[Dataset entries]
################
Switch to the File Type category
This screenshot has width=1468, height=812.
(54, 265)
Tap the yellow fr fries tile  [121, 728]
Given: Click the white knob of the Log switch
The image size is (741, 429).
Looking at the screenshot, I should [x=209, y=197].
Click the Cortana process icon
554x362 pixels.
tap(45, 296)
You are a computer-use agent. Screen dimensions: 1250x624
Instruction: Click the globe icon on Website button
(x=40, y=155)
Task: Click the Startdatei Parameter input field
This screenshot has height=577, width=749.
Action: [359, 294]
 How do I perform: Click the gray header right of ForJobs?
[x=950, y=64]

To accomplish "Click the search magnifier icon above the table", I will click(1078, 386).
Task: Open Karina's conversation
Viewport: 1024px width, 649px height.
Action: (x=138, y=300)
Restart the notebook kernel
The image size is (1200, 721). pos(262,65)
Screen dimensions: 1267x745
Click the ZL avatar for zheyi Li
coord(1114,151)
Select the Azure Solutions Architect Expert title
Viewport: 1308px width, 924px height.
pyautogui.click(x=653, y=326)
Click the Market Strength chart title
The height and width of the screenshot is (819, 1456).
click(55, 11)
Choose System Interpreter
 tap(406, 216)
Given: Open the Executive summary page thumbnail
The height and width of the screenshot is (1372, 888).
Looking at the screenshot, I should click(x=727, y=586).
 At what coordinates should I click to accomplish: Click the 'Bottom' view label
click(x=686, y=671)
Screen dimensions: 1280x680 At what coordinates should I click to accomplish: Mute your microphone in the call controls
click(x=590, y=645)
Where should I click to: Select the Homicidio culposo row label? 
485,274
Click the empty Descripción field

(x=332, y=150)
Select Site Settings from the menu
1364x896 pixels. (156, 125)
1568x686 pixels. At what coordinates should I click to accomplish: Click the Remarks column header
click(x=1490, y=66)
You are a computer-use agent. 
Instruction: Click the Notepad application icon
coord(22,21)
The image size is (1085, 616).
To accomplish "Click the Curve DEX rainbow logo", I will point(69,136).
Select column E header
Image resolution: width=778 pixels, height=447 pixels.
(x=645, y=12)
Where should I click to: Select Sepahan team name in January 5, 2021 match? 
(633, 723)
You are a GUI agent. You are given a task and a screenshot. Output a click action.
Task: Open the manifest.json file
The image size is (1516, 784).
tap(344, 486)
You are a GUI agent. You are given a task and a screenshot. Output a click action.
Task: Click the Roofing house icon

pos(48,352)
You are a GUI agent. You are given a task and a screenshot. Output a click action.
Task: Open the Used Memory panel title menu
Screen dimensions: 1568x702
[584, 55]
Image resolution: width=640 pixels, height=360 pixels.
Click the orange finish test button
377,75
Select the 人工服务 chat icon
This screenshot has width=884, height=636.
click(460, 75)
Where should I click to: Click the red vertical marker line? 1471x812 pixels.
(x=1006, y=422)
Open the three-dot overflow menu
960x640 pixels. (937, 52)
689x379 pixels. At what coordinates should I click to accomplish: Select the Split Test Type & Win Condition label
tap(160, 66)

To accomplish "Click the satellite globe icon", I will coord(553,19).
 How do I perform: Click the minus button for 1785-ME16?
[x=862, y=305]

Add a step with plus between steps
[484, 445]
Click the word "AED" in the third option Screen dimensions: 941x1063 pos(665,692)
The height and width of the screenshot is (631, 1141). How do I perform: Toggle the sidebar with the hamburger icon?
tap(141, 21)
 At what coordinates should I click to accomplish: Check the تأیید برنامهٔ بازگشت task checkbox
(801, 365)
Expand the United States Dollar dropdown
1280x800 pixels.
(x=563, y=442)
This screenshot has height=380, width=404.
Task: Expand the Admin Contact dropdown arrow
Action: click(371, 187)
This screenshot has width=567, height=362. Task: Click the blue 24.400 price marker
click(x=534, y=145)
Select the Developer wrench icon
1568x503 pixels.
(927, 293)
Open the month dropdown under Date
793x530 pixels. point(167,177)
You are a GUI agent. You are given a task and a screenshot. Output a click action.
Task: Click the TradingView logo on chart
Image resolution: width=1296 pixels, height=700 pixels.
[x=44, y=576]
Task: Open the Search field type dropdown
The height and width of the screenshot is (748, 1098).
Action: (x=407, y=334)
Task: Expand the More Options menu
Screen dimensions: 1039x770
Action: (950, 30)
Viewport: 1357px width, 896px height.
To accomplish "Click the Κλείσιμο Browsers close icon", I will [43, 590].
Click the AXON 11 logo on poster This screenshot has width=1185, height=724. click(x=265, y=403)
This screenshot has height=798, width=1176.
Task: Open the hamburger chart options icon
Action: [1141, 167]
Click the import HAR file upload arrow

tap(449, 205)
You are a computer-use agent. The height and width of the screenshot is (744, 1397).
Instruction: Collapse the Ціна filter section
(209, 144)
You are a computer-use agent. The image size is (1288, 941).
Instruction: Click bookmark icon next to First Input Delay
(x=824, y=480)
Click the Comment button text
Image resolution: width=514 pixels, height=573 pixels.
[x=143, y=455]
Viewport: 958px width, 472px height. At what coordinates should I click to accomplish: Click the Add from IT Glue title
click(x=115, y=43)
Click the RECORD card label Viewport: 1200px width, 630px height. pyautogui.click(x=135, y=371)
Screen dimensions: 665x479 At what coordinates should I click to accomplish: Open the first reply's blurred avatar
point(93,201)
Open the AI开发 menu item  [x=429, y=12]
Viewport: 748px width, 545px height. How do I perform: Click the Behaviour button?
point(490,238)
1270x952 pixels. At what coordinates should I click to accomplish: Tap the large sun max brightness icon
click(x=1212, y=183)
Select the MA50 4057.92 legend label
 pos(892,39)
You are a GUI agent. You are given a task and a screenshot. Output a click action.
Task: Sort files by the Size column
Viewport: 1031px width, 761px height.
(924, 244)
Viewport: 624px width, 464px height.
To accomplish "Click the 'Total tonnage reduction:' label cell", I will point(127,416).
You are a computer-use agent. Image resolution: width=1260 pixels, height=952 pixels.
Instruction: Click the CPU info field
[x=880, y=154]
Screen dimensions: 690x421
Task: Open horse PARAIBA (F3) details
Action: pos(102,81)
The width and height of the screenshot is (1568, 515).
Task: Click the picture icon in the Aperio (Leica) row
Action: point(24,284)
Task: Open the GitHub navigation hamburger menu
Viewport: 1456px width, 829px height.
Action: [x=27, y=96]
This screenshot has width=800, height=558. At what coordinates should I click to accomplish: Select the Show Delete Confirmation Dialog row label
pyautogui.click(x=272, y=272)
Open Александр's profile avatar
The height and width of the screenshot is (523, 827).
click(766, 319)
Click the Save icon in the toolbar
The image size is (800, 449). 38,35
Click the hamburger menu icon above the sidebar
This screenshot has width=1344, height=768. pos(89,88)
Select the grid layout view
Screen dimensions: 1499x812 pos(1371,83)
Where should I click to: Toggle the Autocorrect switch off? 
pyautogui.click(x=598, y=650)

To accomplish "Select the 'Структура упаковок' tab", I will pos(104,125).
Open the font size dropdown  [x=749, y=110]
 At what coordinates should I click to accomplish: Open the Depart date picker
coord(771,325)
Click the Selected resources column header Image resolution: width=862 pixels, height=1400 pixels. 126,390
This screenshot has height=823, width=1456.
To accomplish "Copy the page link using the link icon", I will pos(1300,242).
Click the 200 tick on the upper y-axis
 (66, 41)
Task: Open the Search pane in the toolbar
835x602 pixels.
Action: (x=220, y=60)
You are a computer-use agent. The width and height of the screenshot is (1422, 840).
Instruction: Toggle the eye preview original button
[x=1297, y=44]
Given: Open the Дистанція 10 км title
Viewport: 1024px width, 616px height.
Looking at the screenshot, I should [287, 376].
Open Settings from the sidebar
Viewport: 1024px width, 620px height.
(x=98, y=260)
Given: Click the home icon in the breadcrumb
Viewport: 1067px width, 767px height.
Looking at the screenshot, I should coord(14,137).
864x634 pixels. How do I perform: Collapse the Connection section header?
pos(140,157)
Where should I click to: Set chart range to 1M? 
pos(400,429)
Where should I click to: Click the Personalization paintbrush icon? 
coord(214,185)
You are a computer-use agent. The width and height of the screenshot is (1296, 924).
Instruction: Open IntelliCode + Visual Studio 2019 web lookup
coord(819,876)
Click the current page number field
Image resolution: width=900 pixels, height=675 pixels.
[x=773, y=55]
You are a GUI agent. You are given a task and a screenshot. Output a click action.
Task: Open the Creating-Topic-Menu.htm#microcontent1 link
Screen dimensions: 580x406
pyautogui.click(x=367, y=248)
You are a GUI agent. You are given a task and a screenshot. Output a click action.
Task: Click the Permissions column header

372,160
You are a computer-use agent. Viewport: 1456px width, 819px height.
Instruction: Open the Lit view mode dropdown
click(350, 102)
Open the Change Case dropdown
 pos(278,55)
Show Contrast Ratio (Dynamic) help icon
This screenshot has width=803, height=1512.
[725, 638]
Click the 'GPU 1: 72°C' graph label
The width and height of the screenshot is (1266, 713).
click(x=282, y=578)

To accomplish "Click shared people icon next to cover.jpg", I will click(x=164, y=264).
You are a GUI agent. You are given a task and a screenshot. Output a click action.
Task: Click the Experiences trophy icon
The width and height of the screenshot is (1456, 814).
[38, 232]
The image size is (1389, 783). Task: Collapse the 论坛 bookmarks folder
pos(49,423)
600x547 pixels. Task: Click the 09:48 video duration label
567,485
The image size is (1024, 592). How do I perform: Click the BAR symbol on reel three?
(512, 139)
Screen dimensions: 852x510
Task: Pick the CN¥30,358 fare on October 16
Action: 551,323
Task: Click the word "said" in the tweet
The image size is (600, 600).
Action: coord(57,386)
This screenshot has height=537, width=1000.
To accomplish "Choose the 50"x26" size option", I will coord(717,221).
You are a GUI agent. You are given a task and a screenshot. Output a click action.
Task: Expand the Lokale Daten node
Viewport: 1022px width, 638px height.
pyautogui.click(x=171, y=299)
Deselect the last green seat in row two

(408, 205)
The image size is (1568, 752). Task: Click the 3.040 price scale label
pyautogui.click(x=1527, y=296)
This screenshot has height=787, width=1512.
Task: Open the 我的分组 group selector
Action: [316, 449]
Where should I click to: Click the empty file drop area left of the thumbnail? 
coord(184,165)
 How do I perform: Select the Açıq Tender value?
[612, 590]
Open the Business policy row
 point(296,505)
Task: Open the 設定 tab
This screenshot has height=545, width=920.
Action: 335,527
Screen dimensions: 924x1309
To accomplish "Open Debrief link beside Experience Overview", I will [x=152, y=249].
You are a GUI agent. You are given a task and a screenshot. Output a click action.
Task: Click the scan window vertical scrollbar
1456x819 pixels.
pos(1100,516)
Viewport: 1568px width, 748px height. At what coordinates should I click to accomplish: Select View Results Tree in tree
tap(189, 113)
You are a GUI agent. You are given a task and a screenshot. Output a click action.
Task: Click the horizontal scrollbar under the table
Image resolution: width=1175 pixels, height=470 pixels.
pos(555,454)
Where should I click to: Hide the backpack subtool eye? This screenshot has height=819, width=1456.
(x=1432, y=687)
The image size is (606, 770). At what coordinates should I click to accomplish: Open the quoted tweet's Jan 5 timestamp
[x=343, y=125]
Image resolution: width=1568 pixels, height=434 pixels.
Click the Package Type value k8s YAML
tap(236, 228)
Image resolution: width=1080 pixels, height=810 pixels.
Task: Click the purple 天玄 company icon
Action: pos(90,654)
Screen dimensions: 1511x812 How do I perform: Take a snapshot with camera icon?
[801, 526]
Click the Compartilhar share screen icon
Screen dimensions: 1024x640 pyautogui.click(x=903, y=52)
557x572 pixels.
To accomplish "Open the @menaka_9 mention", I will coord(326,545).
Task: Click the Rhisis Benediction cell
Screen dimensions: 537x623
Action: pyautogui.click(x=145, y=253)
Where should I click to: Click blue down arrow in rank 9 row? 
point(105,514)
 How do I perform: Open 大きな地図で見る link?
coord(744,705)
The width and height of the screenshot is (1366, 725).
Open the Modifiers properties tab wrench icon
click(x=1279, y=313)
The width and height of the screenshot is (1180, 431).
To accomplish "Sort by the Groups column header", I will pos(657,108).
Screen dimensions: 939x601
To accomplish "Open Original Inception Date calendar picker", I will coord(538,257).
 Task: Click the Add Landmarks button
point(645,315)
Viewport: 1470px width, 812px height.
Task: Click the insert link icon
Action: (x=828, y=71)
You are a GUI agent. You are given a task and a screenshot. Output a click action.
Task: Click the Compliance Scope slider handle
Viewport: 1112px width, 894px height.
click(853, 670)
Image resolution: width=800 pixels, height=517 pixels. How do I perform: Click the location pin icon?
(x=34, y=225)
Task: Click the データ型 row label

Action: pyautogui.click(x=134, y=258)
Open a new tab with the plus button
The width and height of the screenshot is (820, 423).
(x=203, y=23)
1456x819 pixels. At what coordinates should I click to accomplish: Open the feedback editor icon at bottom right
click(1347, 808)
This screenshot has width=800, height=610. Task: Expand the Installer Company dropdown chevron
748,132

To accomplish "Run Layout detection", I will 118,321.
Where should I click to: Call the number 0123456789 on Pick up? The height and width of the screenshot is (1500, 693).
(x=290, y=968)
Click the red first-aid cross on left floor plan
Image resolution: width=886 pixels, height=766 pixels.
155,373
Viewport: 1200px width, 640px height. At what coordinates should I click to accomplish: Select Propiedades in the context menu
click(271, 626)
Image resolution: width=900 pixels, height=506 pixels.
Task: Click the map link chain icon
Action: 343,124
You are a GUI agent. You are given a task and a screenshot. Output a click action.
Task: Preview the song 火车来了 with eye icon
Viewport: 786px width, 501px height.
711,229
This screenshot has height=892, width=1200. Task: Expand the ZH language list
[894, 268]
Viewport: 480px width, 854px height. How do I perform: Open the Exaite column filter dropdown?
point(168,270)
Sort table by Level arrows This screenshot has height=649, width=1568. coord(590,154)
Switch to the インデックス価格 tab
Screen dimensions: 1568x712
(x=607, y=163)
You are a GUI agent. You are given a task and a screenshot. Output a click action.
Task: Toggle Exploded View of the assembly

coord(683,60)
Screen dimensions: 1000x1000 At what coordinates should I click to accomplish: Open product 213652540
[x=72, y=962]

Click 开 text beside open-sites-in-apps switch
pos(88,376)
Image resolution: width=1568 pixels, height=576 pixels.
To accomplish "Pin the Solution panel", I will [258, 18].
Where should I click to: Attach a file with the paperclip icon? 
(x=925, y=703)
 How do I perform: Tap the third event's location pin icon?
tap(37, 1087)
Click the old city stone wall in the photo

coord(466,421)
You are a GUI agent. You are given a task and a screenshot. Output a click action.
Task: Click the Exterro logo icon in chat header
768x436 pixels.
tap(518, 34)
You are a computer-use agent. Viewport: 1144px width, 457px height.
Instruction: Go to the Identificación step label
################
◆ **TO DO**:
Please edit the records from the line with "Where should I click to: Call" through the end, replacing "paperclip icon" with "attachment icon" and leaving everything else unchanged.

◆ **ANSWER TO THIS EXERCISE**:
Where should I click to: Call the number 0123456789 on Pick up? The height and width of the screenshot is (1500, 693).
(x=290, y=968)
Click the red first-aid cross on left floor plan
Image resolution: width=886 pixels, height=766 pixels.
155,373
Viewport: 1200px width, 640px height. At what coordinates should I click to accomplish: Select Propiedades in the context menu
click(271, 626)
Image resolution: width=900 pixels, height=506 pixels.
Task: Click the map link chain icon
Action: 343,124
You are a GUI agent. You are given a task and a screenshot. Output a click action.
Task: Preview the song 火车来了 with eye icon
Viewport: 786px width, 501px height.
711,229
This screenshot has height=892, width=1200. Task: Expand the ZH language list
[894, 268]
Viewport: 480px width, 854px height. How do I perform: Open the Exaite column filter dropdown?
point(168,270)
Sort table by Level arrows This screenshot has height=649, width=1568. coord(590,154)
Switch to the インデックス価格 tab
Screen dimensions: 1568x712
(x=607, y=163)
You are a GUI agent. You are given a task and a screenshot. Output a click action.
Task: Toggle Exploded View of the assembly

coord(683,60)
Screen dimensions: 1000x1000 At what coordinates should I click to accomplish: Open product 213652540
[x=72, y=962]

Click 开 text beside open-sites-in-apps switch
pos(88,376)
Image resolution: width=1568 pixels, height=576 pixels.
To accomplish "Pin the Solution panel", I will [258, 18].
Where should I click to: Attach a file with the attachment icon? 
(x=925, y=703)
 How do I perform: Tap the third event's location pin icon?
tap(37, 1087)
Click the old city stone wall in the photo

coord(466,421)
You are a GUI agent. You are given a task and a screenshot. Output a click action.
Task: Click the Exterro logo icon in chat header
768x436 pixels.
tap(518, 34)
You are a computer-use agent. Viewport: 1144px width, 457px height.
Instruction: Go to the Identificación step label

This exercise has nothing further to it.